··· DOCUMENT EXCERPT ···
Kafka Streaming Platform
The Kafka datastack is used to configure and deploy a Apache Kafka event streaming platform into dataspaces and provide Kafka messaging services to applications in the SCALE environment.
Apache Kafka is and open-source distributed event streaming platform optimized for ingesting and processing streaming data in real-time. Kafka can connect to external systems via Kafka Connect and provides Kafka Streams, a Java stream processing library. Kafka uses a binary TCP-based protocol.
Strimzi Operator
Strimzi is an open-source project that provides container images and operators for running Apache Kafka on Kubernetes. Operators are a method of packaging, deploying, and managing a Kubernetes application. Strimzi Operators extend Kubernetes functionality, automating common and complex tasks related to a Kafka deployment. By implementing knowledge of Kafka operations in code, Kafka administration tasks are simplified and require less manual intervention.
Strimzi simplify the process of:
- Deploying and running Kafka clusters
- Deploying and running Kafka components
- Configuring access to Kafka
- Securing access to Kafka
- Upgrading Kafka
- Managing brokers
- Creating and managing topics
- Creating and managing users
Strimzi provides Operators for managing a Kafka cluster running within a Kubernetes cluster.
··· COLLECTED DATA ···
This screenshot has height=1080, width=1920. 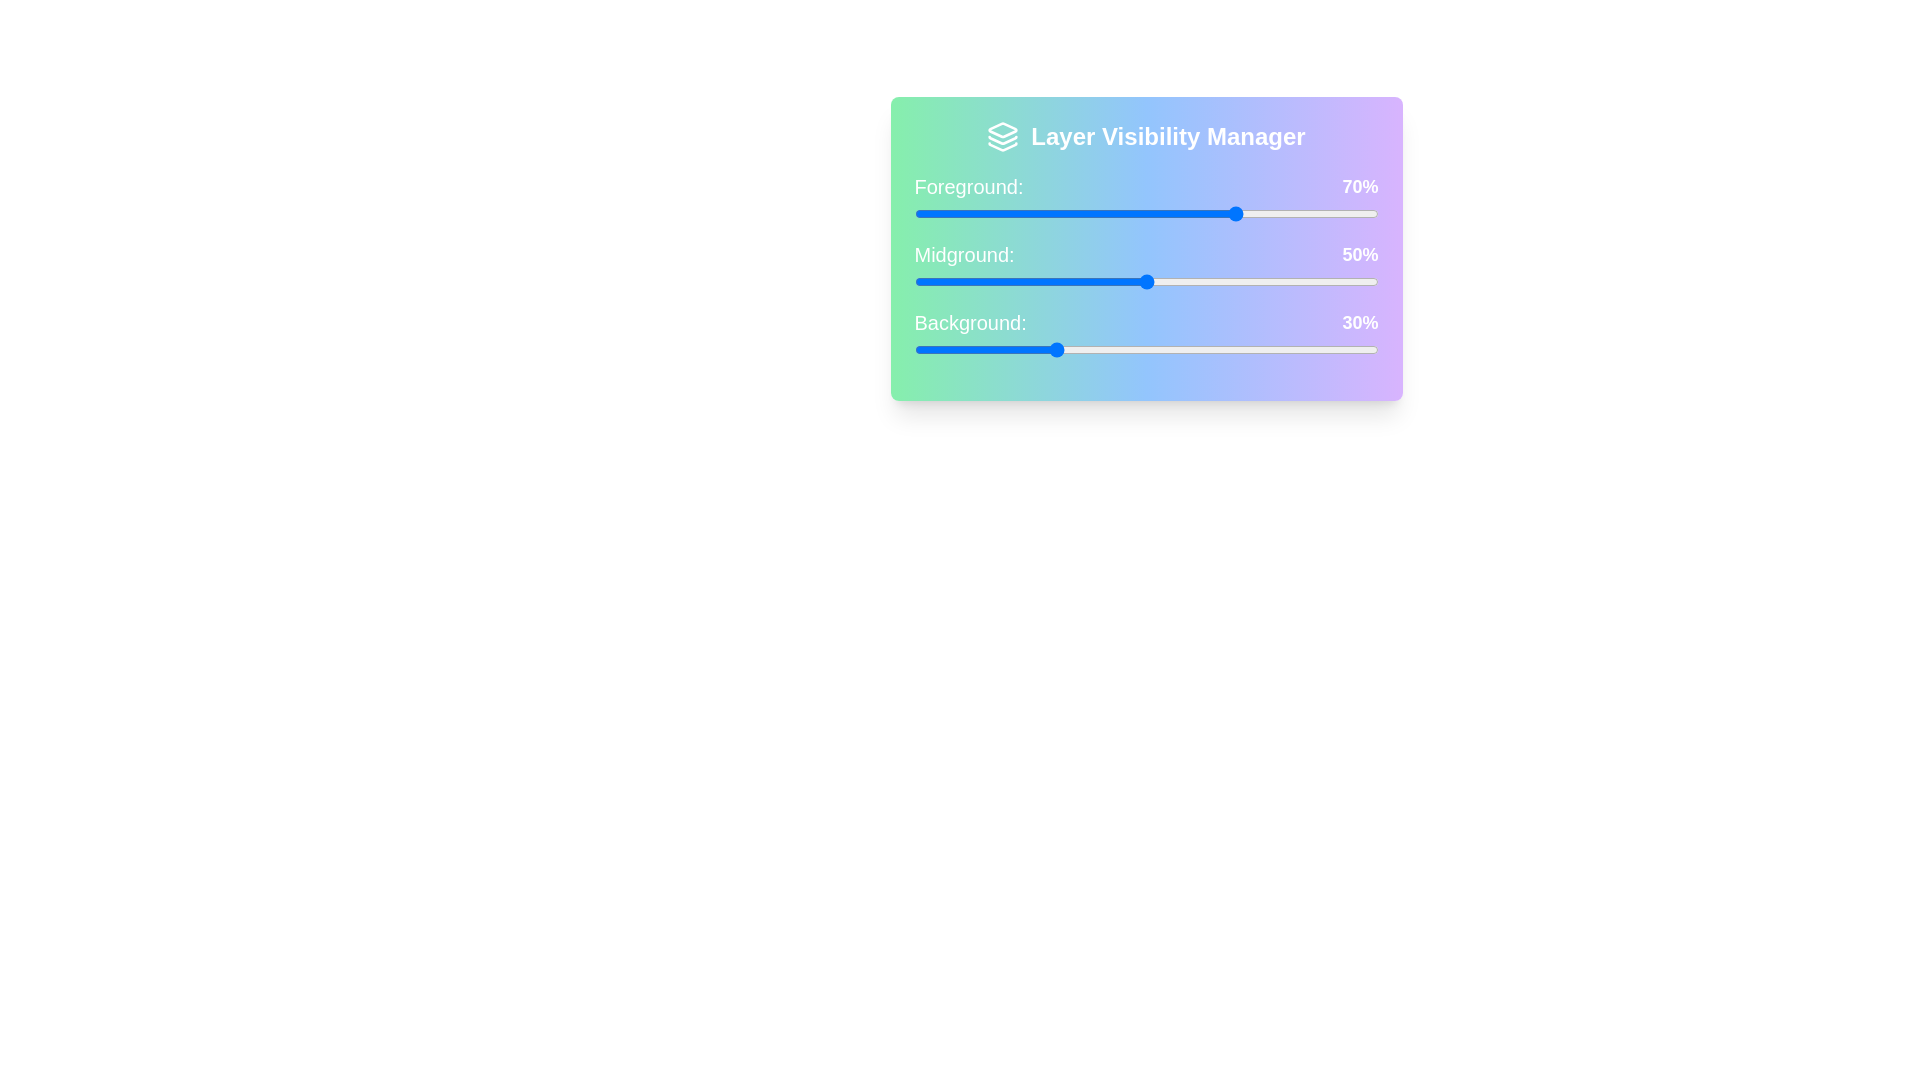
···
#### GIVEN REQUEST 1:
From the Kafka streaming platform text, reproduce the passage starting at "Strimzi simplify the" and ending at "a Kubernetes cluster.".
#### GIVEN REQUEST 2:
According to the Kafka streaming platform text, list every process that Strimzi simplifies.

#### TASK RESPONSE 1:
Strimzi simplify the process of:
- Deploying and running Kafka clusters
- Deploying and running Kafka components
- Configuring access to Kafka
- Securing access to Kafka
- Upgrading Kafka
- Managing brokers
- Creating and managing topics
- Creating and managing users
Strimzi provides Operators for managing a Kafka cluster running within a Kubernetes cluster.

#### TASK RESPONSE 2:
- Deploying and running Kafka clusters
- Deploying and running Kafka components
- Configuring access to Kafka
- Securing access to Kafka
- Upgrading Kafka
- Managing brokers
- Creating and managing topics
- Creating and managing users